- [Work to be completed]
Rewrite the records below with every "computer-use agent" changed to "desktop assistant", leaving everything else unchanged.

- [Records provided]

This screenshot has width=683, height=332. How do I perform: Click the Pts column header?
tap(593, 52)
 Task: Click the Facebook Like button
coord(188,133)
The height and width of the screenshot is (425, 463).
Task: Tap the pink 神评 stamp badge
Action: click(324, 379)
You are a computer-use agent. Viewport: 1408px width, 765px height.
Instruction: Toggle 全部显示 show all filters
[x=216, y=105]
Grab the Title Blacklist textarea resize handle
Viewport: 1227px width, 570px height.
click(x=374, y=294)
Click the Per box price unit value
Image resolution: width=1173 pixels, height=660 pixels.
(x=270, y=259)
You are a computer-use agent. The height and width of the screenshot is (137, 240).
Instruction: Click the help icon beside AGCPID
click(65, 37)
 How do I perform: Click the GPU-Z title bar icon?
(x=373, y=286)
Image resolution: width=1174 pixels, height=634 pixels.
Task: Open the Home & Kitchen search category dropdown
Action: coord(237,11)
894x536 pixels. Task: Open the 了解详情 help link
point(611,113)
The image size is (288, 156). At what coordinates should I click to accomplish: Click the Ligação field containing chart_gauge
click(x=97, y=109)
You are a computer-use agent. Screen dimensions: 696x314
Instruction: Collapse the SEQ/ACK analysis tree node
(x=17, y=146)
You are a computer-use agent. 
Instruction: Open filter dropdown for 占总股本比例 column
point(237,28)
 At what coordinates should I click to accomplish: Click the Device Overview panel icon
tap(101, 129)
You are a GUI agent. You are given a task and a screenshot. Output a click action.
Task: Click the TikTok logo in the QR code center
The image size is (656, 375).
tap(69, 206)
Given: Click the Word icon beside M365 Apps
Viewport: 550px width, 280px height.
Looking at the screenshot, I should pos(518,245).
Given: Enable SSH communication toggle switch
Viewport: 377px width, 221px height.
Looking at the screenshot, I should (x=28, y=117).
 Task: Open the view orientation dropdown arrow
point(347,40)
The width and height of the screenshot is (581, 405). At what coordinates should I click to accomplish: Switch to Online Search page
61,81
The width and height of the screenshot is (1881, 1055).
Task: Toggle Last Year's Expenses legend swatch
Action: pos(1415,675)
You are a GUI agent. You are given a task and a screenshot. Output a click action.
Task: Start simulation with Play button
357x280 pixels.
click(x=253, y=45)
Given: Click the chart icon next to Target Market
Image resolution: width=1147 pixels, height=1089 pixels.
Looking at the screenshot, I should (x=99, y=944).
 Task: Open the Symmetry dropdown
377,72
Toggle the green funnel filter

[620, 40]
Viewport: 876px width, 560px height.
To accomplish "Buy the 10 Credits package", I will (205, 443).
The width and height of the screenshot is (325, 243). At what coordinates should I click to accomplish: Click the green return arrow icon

- [Exercise solution]
This screenshot has width=683, height=332. How do I perform: Click the Pts column header?
tap(593, 52)
 Task: Click the Facebook Like button
coord(188,133)
The height and width of the screenshot is (425, 463).
Task: Tap the pink 神评 stamp badge
Action: click(324, 379)
You are a desktop assistant. Viewport: 1408px width, 765px height.
Instruction: Toggle 全部显示 show all filters
[x=216, y=105]
Grab the Title Blacklist textarea resize handle
Viewport: 1227px width, 570px height.
click(x=374, y=294)
Click the Per box price unit value
Image resolution: width=1173 pixels, height=660 pixels.
(x=270, y=259)
You are a desktop assistant. The height and width of the screenshot is (137, 240).
Instruction: Click the help icon beside AGCPID
click(65, 37)
 How do I perform: Click the GPU-Z title bar icon?
(x=373, y=286)
Image resolution: width=1174 pixels, height=634 pixels.
Task: Open the Home & Kitchen search category dropdown
Action: coord(237,11)
894x536 pixels. Task: Open the 了解详情 help link
point(611,113)
The image size is (288, 156). At what coordinates should I click to accomplish: Click the Ligação field containing chart_gauge
click(x=97, y=109)
You are a desktop assistant. Screen dimensions: 696x314
Instruction: Collapse the SEQ/ACK analysis tree node
(x=17, y=146)
You are a desktop assistant. 
Instruction: Open filter dropdown for 占总股本比例 column
point(237,28)
 At what coordinates should I click to accomplish: Click the Device Overview panel icon
tap(101, 129)
You are a GUI agent. You are given a task and a screenshot. Output a click action.
Task: Click the TikTok logo in the QR code center
The image size is (656, 375).
tap(69, 206)
Given: Click the Word icon beside M365 Apps
Viewport: 550px width, 280px height.
Looking at the screenshot, I should pos(518,245).
Given: Enable SSH communication toggle switch
Viewport: 377px width, 221px height.
Looking at the screenshot, I should (x=28, y=117).
 Task: Open the view orientation dropdown arrow
point(347,40)
The width and height of the screenshot is (581, 405). At what coordinates should I click to accomplish: Switch to Online Search page
61,81
The width and height of the screenshot is (1881, 1055).
Task: Toggle Last Year's Expenses legend swatch
Action: pos(1415,675)
You are a GUI agent. You are given a task and a screenshot. Output a click action.
Task: Start simulation with Play button
357x280 pixels.
click(x=253, y=45)
Given: Click the chart icon next to Target Market
Image resolution: width=1147 pixels, height=1089 pixels.
Looking at the screenshot, I should (x=99, y=944).
 Task: Open the Symmetry dropdown
377,72
Toggle the green funnel filter

[620, 40]
Viewport: 876px width, 560px height.
To accomplish "Buy the 10 Credits package", I will (205, 443).
The width and height of the screenshot is (325, 243). At what coordinates should I click to accomplish: Click the green return arrow icon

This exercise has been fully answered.